My Date with Hollywood

Illustration by Annelise Capossela

Monica Drake | Longreads | October 2017 | 14 minutes (3,538 words)

 

A hot Hollywood beauty optioned the film rights to my first novel, Clown Girl, then, months later, invited me out for dinner. Specifically, her people emailed my people — me.

Her agent asked if I’d be interested and available.

I was home alone when I got the message, and beyond interested. I was instantly dizzy, maybe sleep-deprived, over-caffeinated. I grabbed the back of a chair, knocking over a paper cup of cold coffee on our cluttered dining table. I teach English Composition at a small, private art school and I write. I’m a full-time mom with a full-time job and a full-time writing career on the side, wherever “the side” is. I live in a sea of student essays, department meetings, administrative work, my own pages of writing, submission, acceptance, rejection, my daughter’s projects and a lot of late nights at the computer. This Miss Hollywood, of course, is a movie star.

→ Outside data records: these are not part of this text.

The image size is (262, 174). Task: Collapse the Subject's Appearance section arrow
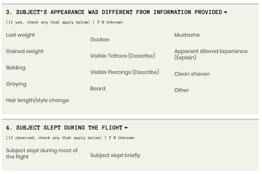point(225,12)
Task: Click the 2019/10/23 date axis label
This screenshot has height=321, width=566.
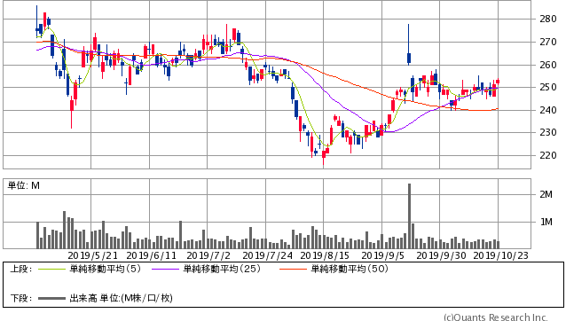Action: (500, 255)
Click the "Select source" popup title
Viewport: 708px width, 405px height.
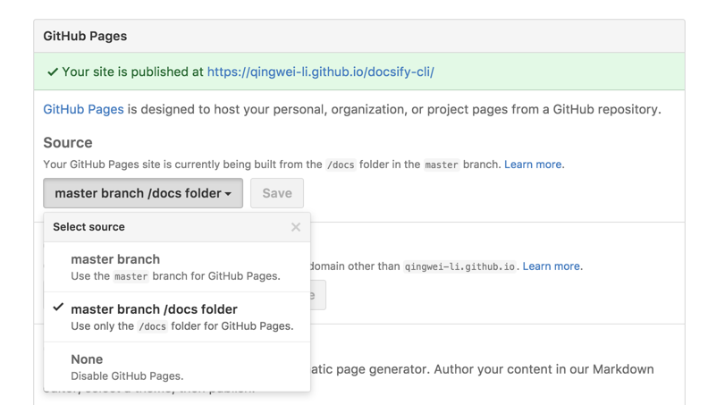point(89,227)
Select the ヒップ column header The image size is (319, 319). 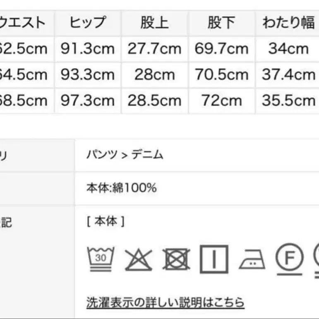(x=88, y=23)
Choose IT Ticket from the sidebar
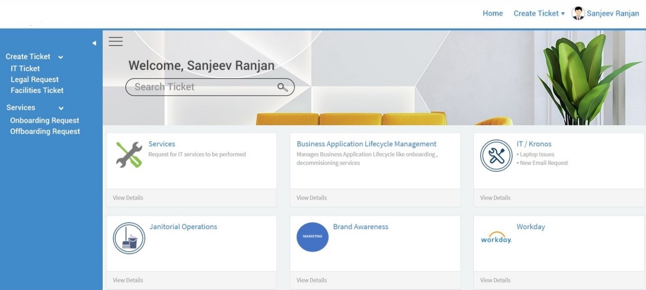This screenshot has width=646, height=290. pyautogui.click(x=25, y=68)
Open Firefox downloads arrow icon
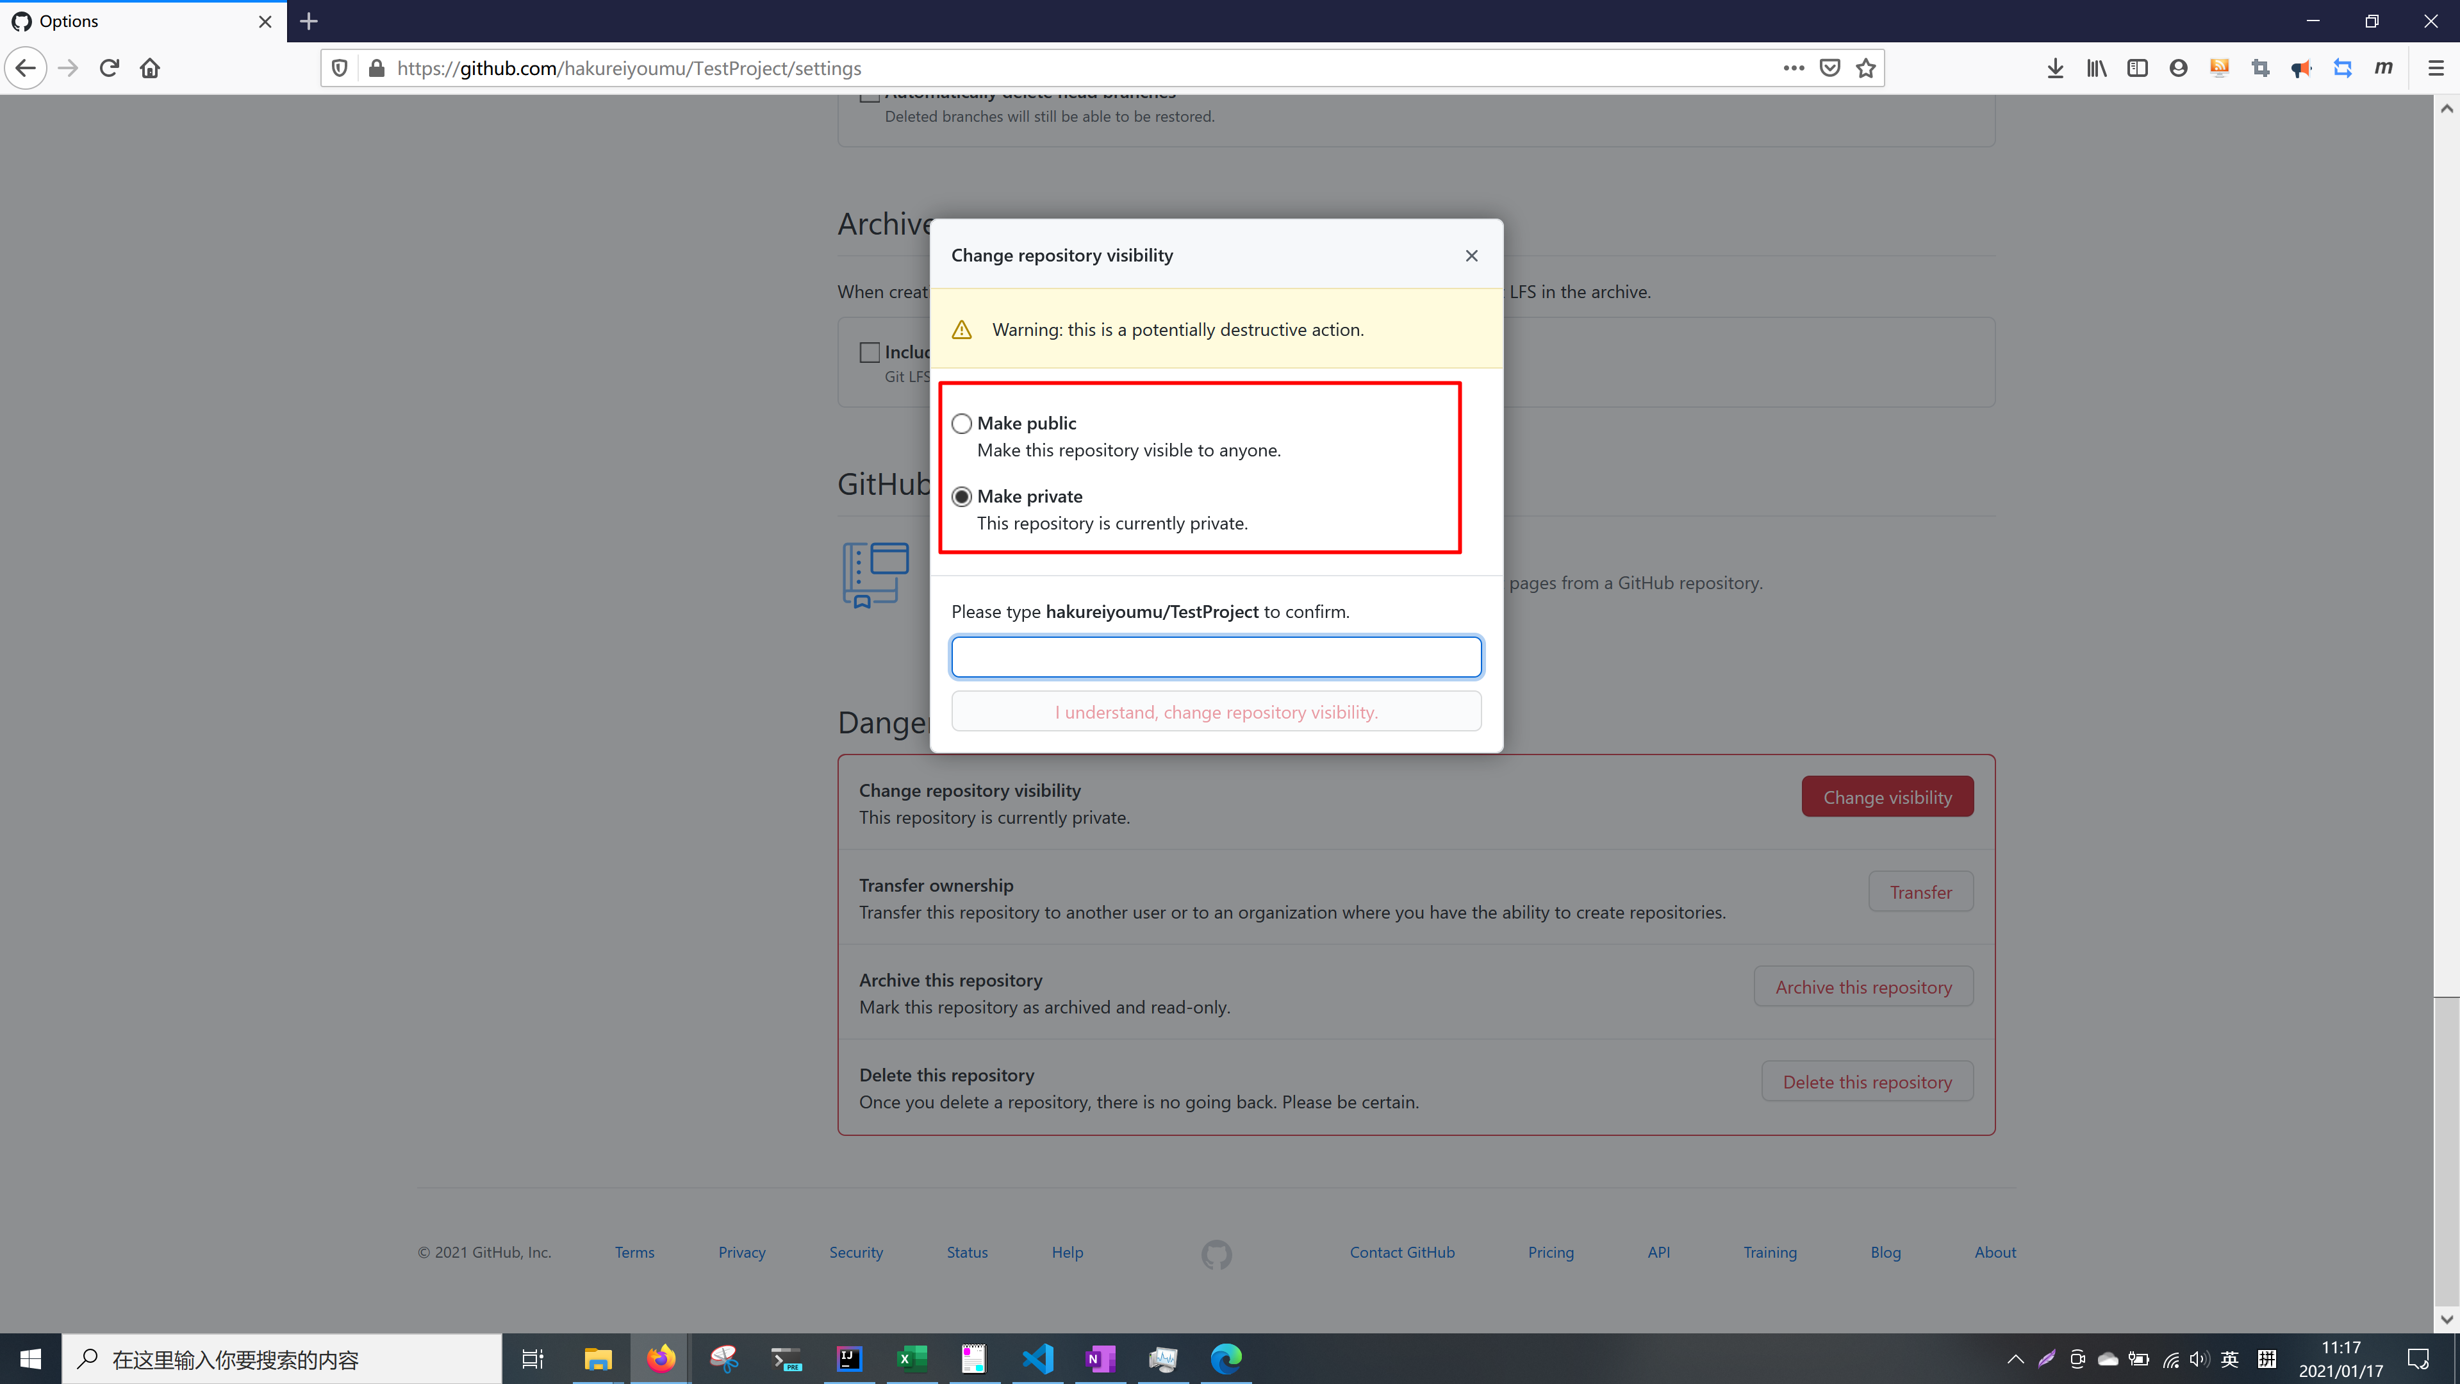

Now she’d reached out to me — she, this writer and actress, a woman said to have “single-handedly reinvented [the] romantic comedy formula,” hailed as a “comedic genius” by more than one publication.

Yowza!

I didn’t check my calendar. I’d make time. Morning, noon, night, I’d be in town. When opportunity knocks, right? “Yes,” I emailed back, tapping the single word into my phone. Coffee dripped to our worn floorboards.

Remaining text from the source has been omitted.